Pregnant expatriate international health insurance policyholders may want to carry on exercising.
This has "many health benefits" for both mother and child, said Jo Taylor, who is a midwife for baby charity Tommy's.
Women who did not generally work out before they were expecting may wish to begin by engaging in physical activity for 15 minutes three times a week, the healthcare professional claimed.
She suggested this should be increased "bit by bit" until sessions last for half an hour and take place four times every seven days, which should then become "daily exercise".
Research recently published in Acta Obstetricia et Gynecologica Scandinavica revealed important indicators of a baby's weight at birth include the mother's body mass index before she became pregnant, as well as any pounds put on while expecting.

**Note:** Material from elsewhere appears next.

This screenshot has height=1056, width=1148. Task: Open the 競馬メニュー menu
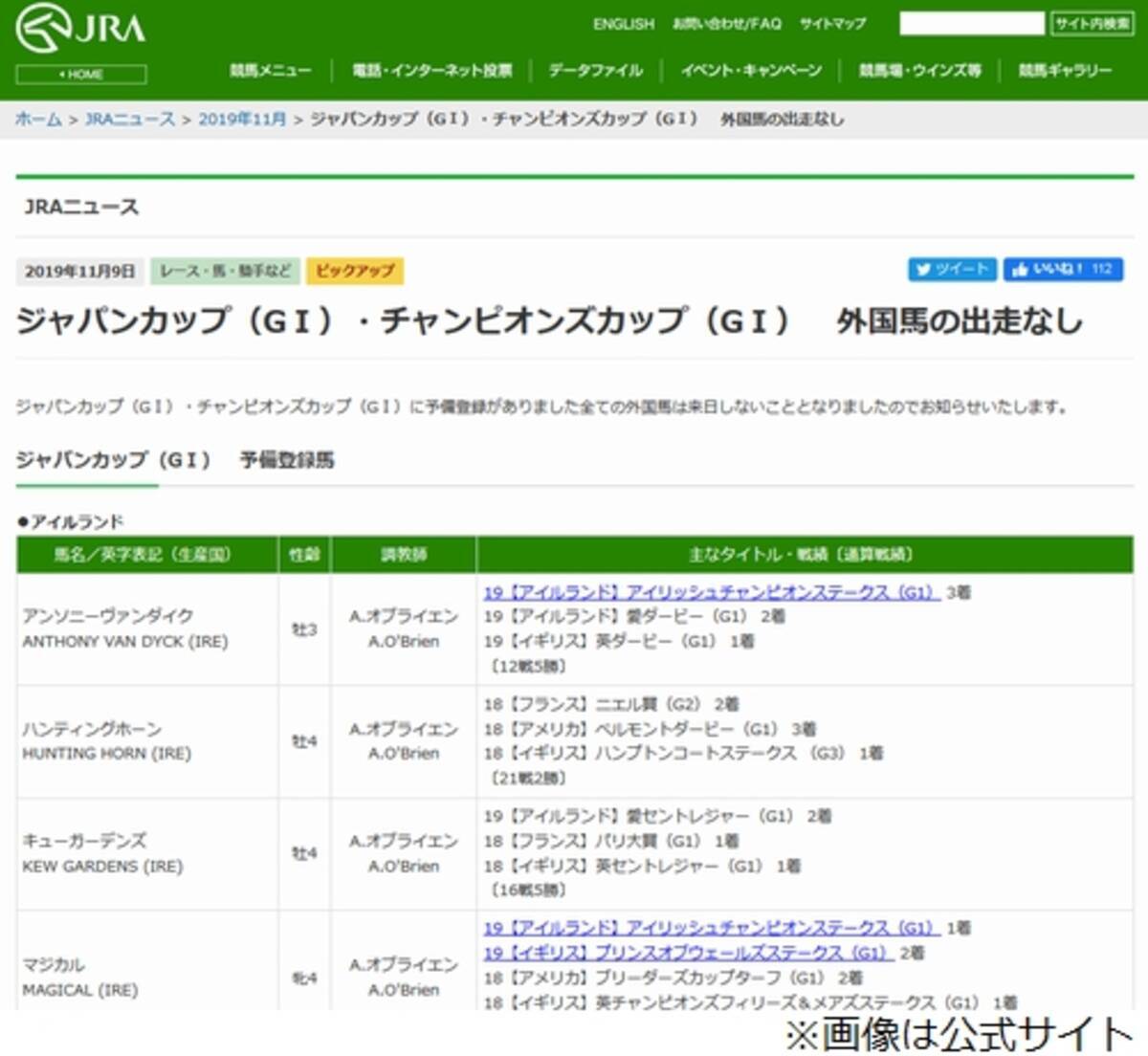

High birthweights are linked to being overweight or obese in adulthood so these findings could impact public health, the researchers remarked.

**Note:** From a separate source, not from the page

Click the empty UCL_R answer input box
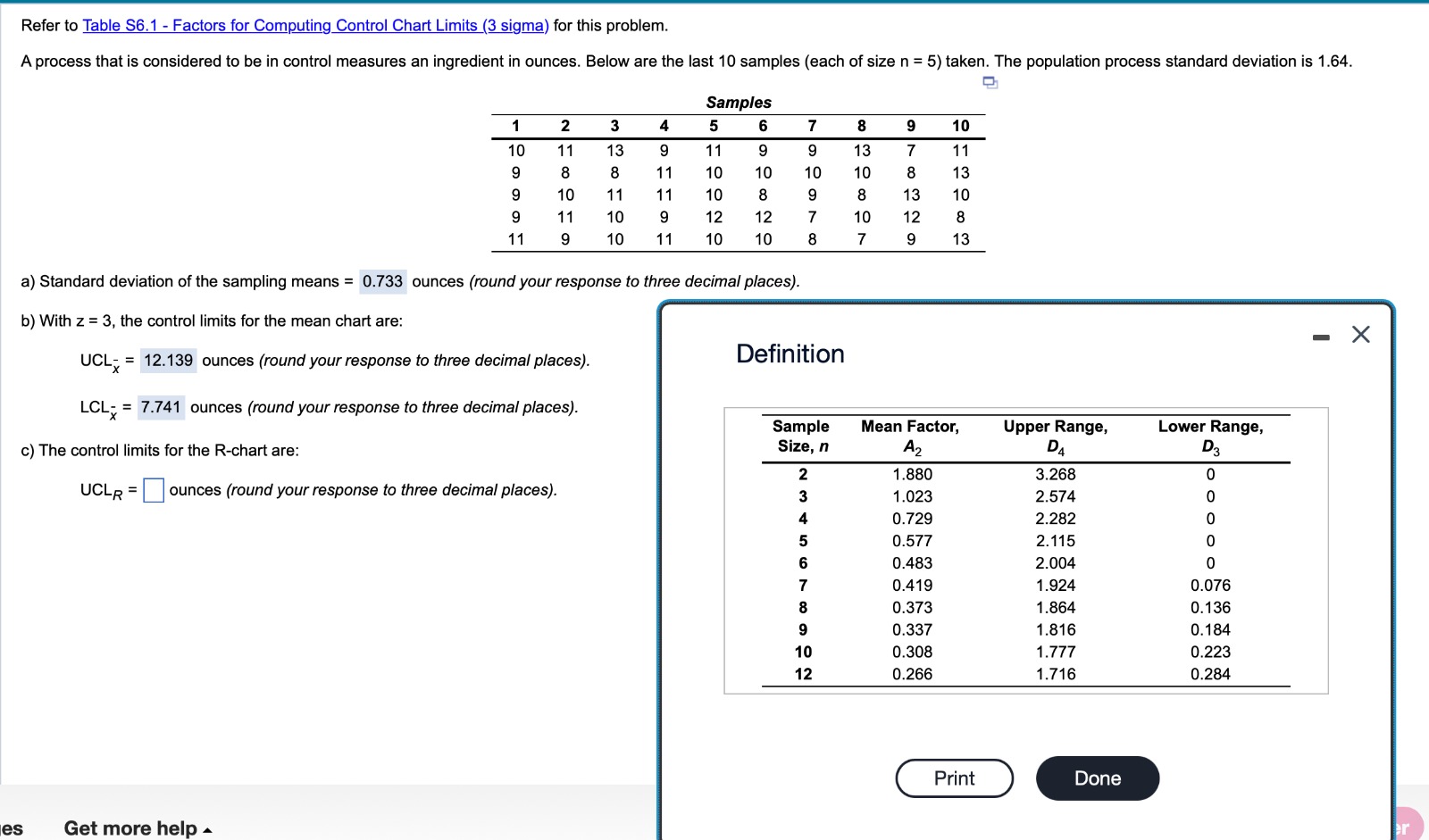 [153, 490]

The investigation also discovered educational attainment of the mum was also linked to the size of a newborn, with females who had been in school and university for over 17 years giving birth to children 79.2 grams heavier than those who had studied for nine years or less.
Unnni Mette Stamnes Koepp of the Department of Pediatrics at Soerlandet Hospital and the University of Oslo, who led the study, argued: "Encouraging women to attain a healthy weight before conception and keep a moderate weight gain during pregnancy is important to avoid high or excessive birthweight in offspring."
Ms Taylor also pointed out staying fit and remaining active can prepare a woman's body for the stresses it will experience over pregnancy and during childbirth, while also helping them to control their own size.
However, she argued expectant females must avoid engaging in high-impact or contact sports.
Instead, swimming and walking were recommended by the midwife, who called them "good exercises for pregnancy".